Saturday November 14, 2020
(ERGO) –Ibrahim Barrow Samow and his 12-member family are sleeping exposed to the elements after torrential rains swept away their makeshift house in southern Somalia’s Gedo region in early October.
The family, along with hundreds of other internally displaced or IDP families, were forced out by the deyr seasonal rains that flooded Jazira and other camps in Luq district, where they have been living for the past three to four years.
“The hut collapsed on us at night, so I fled with the kids to a neighbour’s place. You can imagine two families sharing a small abode with nothing,” he said.Their host could only offer them a covered corner of his house that does not protect them from the cold as its sides are open. But at least they are faring better than hundreds of other families living out in the open without anything over their heads.

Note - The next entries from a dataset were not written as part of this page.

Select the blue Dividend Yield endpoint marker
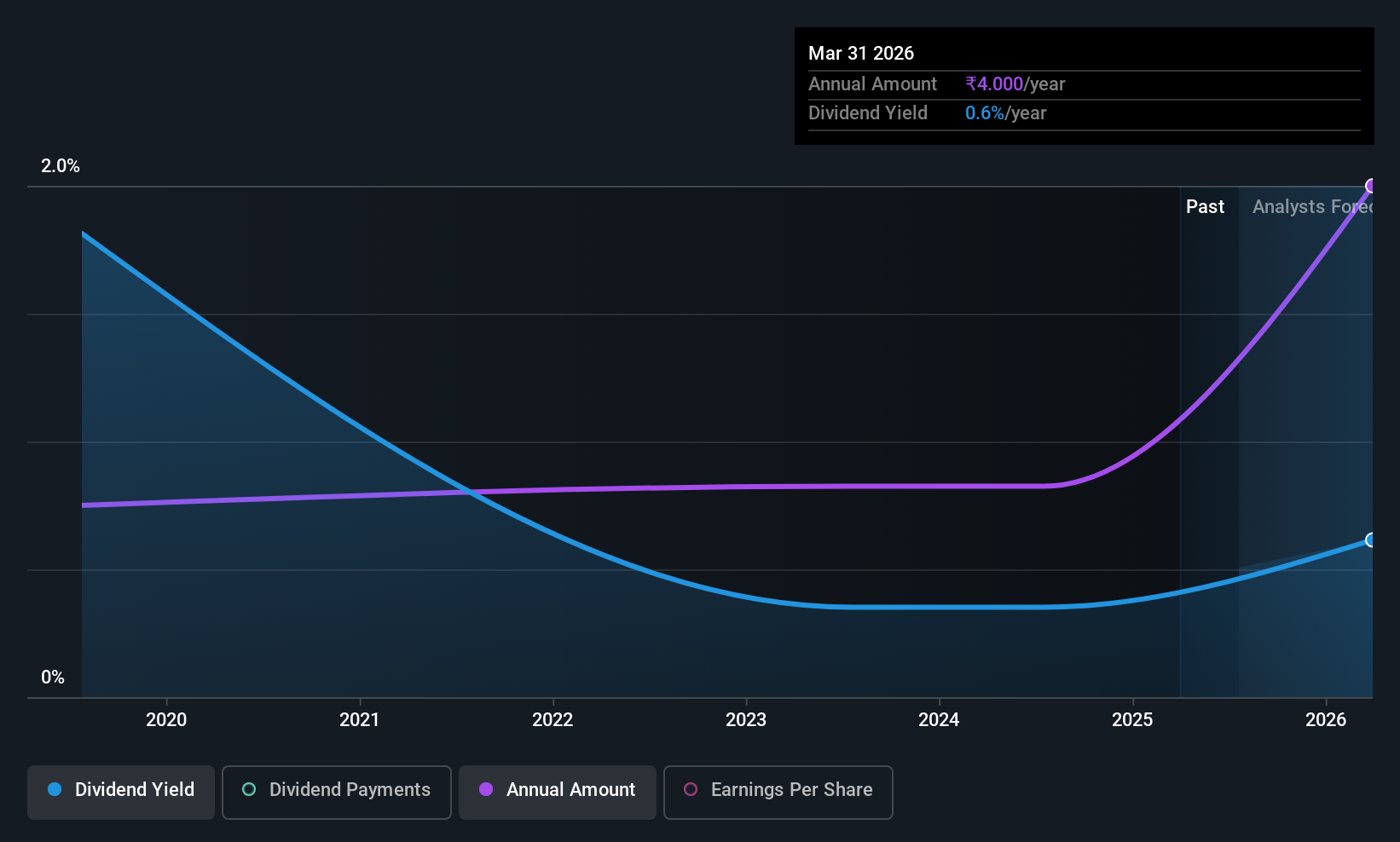Screen dimensions: 1400x842 tap(1371, 539)
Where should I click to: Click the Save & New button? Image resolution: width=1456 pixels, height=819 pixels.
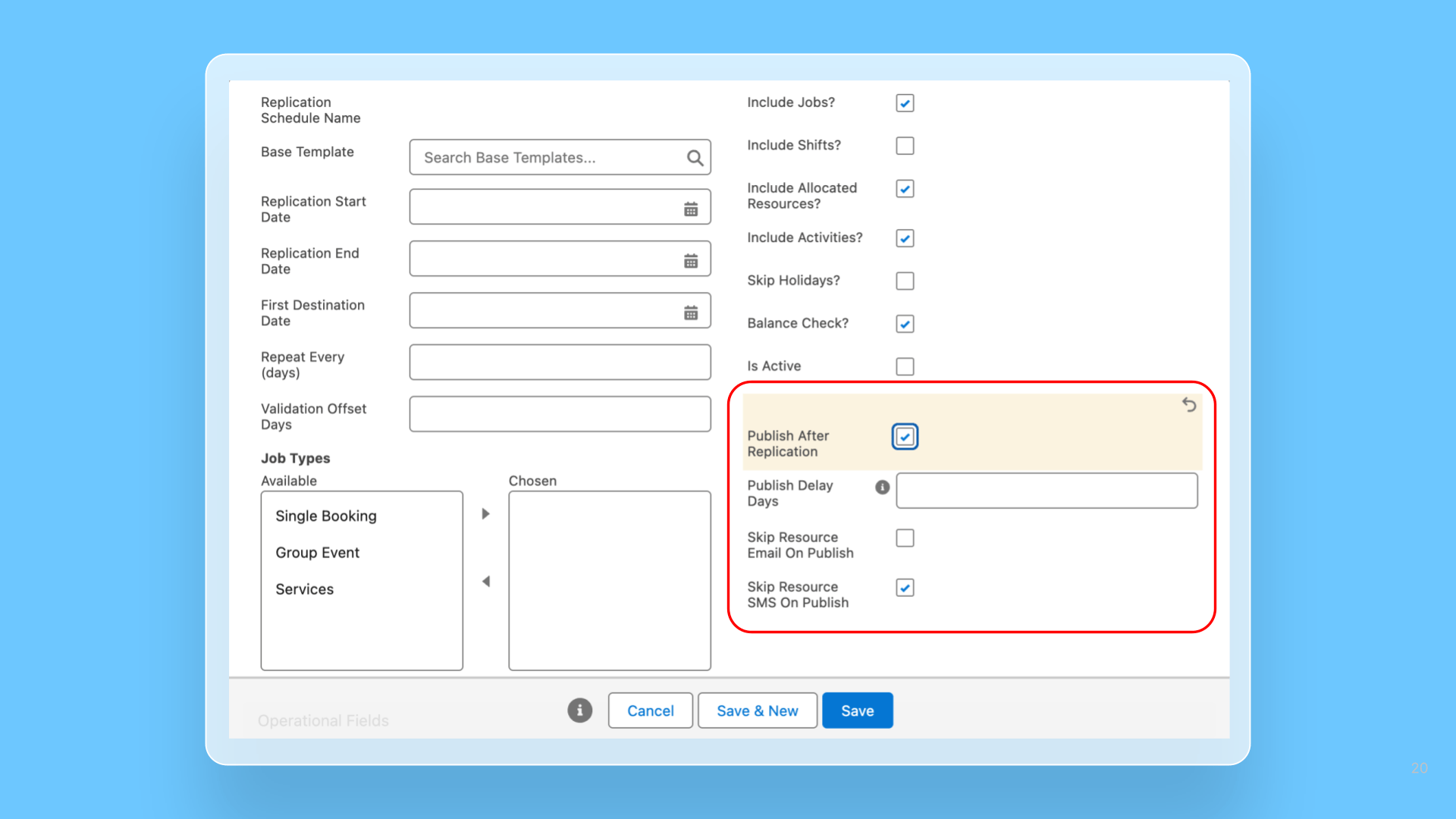pyautogui.click(x=758, y=711)
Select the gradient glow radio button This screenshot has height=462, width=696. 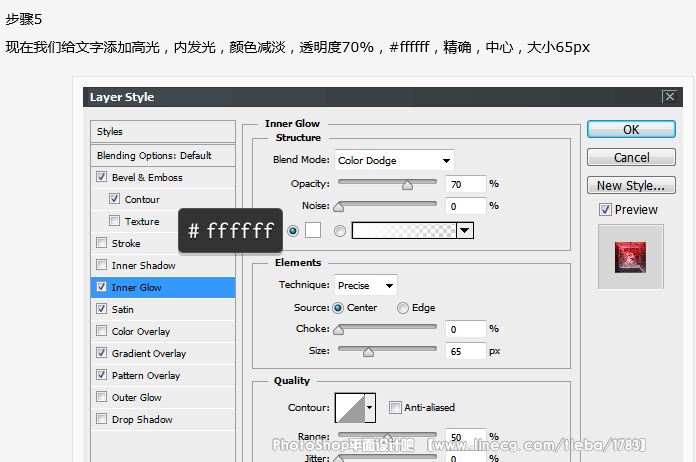pyautogui.click(x=340, y=231)
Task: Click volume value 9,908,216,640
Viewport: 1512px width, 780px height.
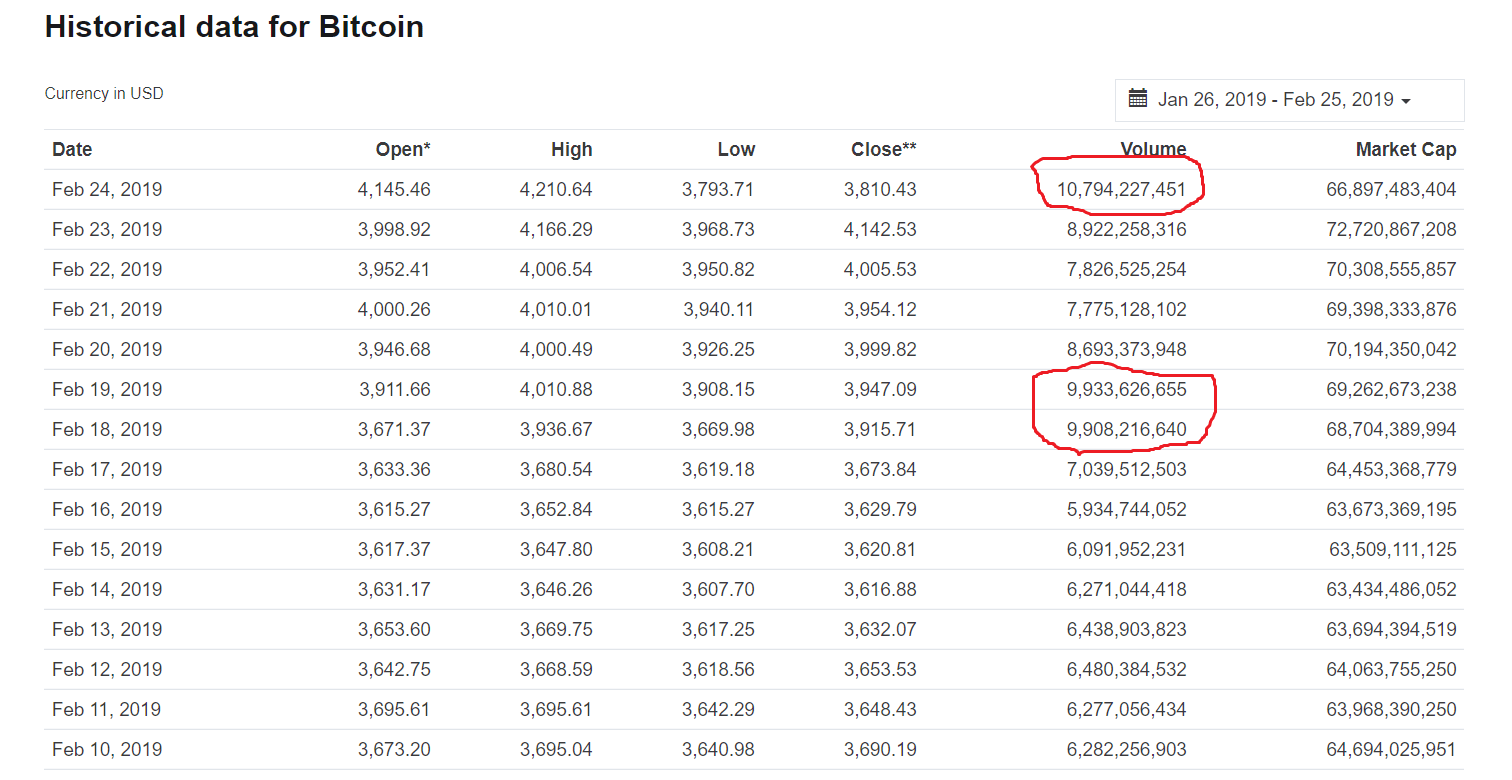Action: pyautogui.click(x=1127, y=429)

These families came to Luq years ago after being dispossessed by drought that wiped out their livestock and dried up their farms. Aid agencies have been assisting them with food and basic necessities, while some have been working as casual labourers earning menial wages from casual jobs.
Ibrahim’s family came to Luq from Ufurow, Bay region, after losing their herd of 60 goats in the drought. He has no skills that would allow him to earn a living, so the family has been dependent on his wife’s occasional earnings as a house help outside the camp.
“She rarely finds work these days, but on a good day she would normally earn 30,000 Somali shillings, sometimes 40,000, the highest being 60,000 a day,” he said.
Kuulay Ali Mohamed, a mother of nine, is enduring a similar fate. Her family came to Luq three years ago after the drought turned their farm in Wajid district of Bakool region barren.
The destructive torrential rains left them without even a sleeping mat. They are camping out under a tree.
“Not having a roof over your head is sometimes worse than being hungry. We do need food, but at this moment what we need the most is shelter. We don’t have a place for the kids even for a night and we don’t have covers to protect them from the cold,” Kuulay told Radio Ergo.
The head of social services in Luq district, Abdiaziz Sugow Salad, told Radio Ergo that the worst affected were the families who had moved three months ago to a new location after Jazira camp became too congested. They were living in flimsy huts in a low-lying area.
“The rains have affected about 500 families, and the downpours are still continuing. They need shelter the most, so we invite anyone who can assist them with their needs,” he said.
The local authority says it does not have capacity to assist the IDP families and has been asking the host community to take in the destitute families in as a stop gap measure until aid comes.